Microsoft has released Windows HPC Server 2008 R2. Providing a comprehensive and integrated HPC solution at a low cost of ownership, this OS offers new capabilities for powerful analysis and is ready for the toughest technical computing workloads in business, academia and government.
'This release of Windows HPC server is a key step in our long-term goal to make the power of technical computing accessible to a broader set of customers, with capabilities across the desktop, servers and the cloud,' said Bill Hilf, general manager of Microsoft Technical Computing Group. 'Customers in all industries can use Windows HPC Server as a foundation for building and running simulations that model the world around us, speeding discovery and helping to make better decisions.'
Customers rely on Windows HPC Server clusters to run a wide variety of mission-critical applications, from simulating financial markets to fighting disease to building next-generation vehicles. Their feedback has driven important advancements in Windows HPC Server 2008 R2. With Windows HPC Server, customers have an end-to-end HPC platform and do not need to spend additional time and money to piece together multiple technologies. It provides a streamlined experience for administrators and users because it is interoperable with the Microsoft IT infrastructure many customers have invested in and use today, such as Active Directory, SharePoint Server, Microsoft System Centre and Microsoft Office. Microsoft is marketing Windows HPC Server as a cost-effective option, citing recent research that demonstrates that Windows HPC Server is 32 per cent to 51 per cent less expensive than Linux-based HPC systems over five years.
The cloud is a key pillar of Microsoft’s Technical Computing initiative. Microsoft recently demonstrated how customers will be able to burst HPC workloads from their on-premises data centres to the cloud for elastic, just-in-time processing power. In the near future, the company will release an update to Windows HPC Server that allows customers to provision and manage HPC nodes in Windows Azure from within on-premises server clusters.

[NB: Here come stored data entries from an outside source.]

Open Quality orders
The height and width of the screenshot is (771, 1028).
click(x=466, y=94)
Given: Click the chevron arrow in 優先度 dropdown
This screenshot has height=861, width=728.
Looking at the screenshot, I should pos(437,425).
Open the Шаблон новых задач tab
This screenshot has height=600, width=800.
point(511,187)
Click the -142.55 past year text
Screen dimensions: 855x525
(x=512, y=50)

Microsoft also recently highlighted another tenet of its Technical Computing initiative: Simplifying the development of HPC applications for the new generation of distributed, or parallel, computing resources on client systems, server clusters and in the cloud. With Windows HPC Server 2008 R2, Visual Studio 2010, and partners such as Intel Corporation and Nvidia, Microsoft provides an integrated parallel computing platform upon which developers can efficiently design, test and optimise parallel code for deployment on client, cluster or cloud computing resources.